• _What this task involves_:
If a line in the records below contains the word "Реечный", copy it.

• _Records supplied_:
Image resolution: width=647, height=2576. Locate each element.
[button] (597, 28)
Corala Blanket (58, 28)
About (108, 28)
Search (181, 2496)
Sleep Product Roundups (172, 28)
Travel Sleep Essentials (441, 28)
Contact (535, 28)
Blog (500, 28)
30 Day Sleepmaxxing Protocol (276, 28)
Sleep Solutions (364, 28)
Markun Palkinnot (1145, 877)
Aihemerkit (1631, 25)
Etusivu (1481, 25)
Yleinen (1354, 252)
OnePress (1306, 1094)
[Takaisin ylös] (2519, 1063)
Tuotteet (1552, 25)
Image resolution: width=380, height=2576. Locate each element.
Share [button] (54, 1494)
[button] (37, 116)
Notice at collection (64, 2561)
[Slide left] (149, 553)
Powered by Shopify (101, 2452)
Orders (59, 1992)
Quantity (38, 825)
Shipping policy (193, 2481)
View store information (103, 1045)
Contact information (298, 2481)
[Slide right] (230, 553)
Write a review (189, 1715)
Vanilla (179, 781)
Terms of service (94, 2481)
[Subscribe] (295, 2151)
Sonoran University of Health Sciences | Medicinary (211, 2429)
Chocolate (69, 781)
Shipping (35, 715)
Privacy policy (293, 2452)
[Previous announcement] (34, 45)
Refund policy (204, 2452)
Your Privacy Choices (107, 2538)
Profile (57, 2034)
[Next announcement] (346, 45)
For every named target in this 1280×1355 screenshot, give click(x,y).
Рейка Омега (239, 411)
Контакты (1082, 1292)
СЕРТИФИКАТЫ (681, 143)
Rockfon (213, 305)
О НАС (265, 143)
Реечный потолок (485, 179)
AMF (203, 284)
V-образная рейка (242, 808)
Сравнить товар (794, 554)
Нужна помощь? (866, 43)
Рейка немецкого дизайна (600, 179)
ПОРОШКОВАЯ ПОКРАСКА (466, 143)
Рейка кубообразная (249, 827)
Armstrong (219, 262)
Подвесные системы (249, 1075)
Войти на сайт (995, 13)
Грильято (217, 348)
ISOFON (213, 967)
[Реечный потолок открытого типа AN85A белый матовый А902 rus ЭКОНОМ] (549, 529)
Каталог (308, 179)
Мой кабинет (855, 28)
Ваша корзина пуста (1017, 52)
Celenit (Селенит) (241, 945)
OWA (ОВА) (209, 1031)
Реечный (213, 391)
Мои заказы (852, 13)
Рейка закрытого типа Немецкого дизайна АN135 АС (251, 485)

• _Task solution_:
Реечный потолок (485, 179)
[Реечный потолок открытого типа AN85A белый матовый А902 rus ЭКОНОМ] (549, 529)
Реечный (213, 391)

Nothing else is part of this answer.